Publication year - 2014
Publication title -
angewandte chemie
Language(s) - English
Resource type - Journals
eISSN - 1521-3757
pISSN - 0044-8249
DOI - 10.1002/ange.201403750
Subject(s) - internalization , g protein coupled receptor , pegylation , receptor , lipid anchored protein , peptide , chemistry , orexigenic , arrestin , microbiology and biotechnology , biochemistry , biology , neuropeptide , neuropeptide y receptor , apoptosis , polyethylene glycol , autophagy
Although G protein‐coupled receptors (GPCRs) are targeted by more clinically used drugs than any other type of protein, their ligand development is particularly challenging.

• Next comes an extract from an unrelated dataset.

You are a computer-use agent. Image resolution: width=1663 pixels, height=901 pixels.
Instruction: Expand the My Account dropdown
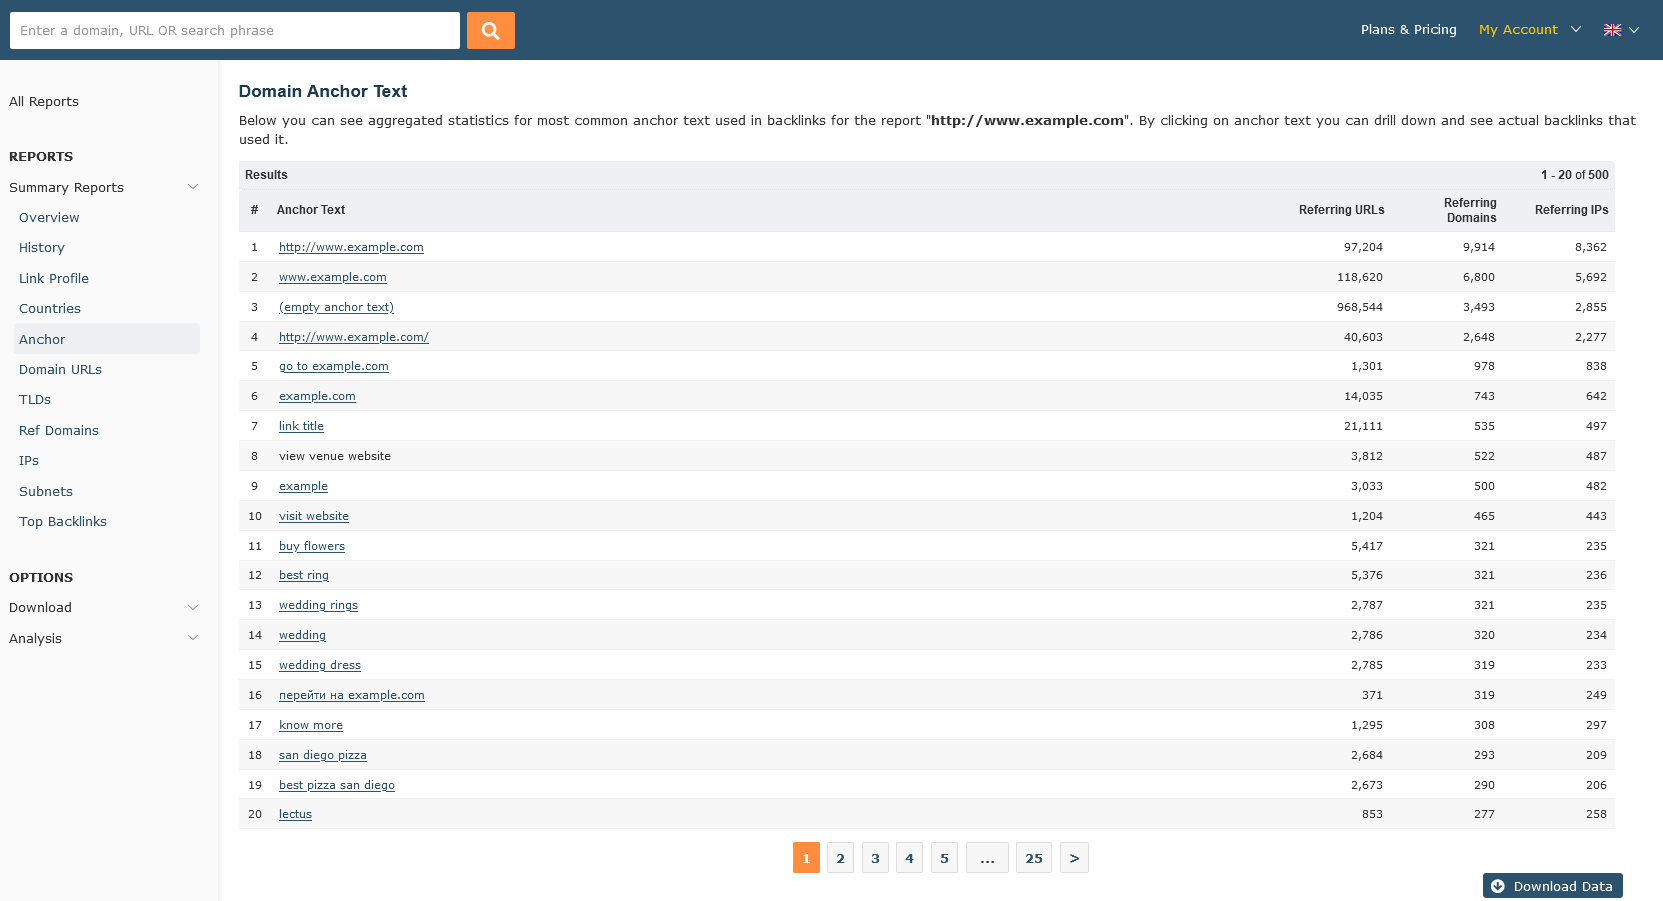tap(1529, 30)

Humans have four neuropeptide Y receptors: hY 1 R and hY 5 R are orexigenic, while hY 2 R and hY 4 R are anorexigenic, and represent important anti‐obesity drug targets. We show for the first time that PEGylation and lipidation, chemical modifications that prolong the plasma half‐lives of peptides, confer additional benefits. Both modifications enhance pancreatic polypeptide preference for hY 2 R/hY 4 R over hY 1 R/hY 5 R. Lipidation biases the ligand towards arrestin recruitment and internalization, whereas PEGylation confers the opposite bias. These effects were independent of the cell system and modified residue. We thus provide novel insights into the mode of action of peptide modifications and open innovative venues for generating peptide agonists with extended therapeutic potential.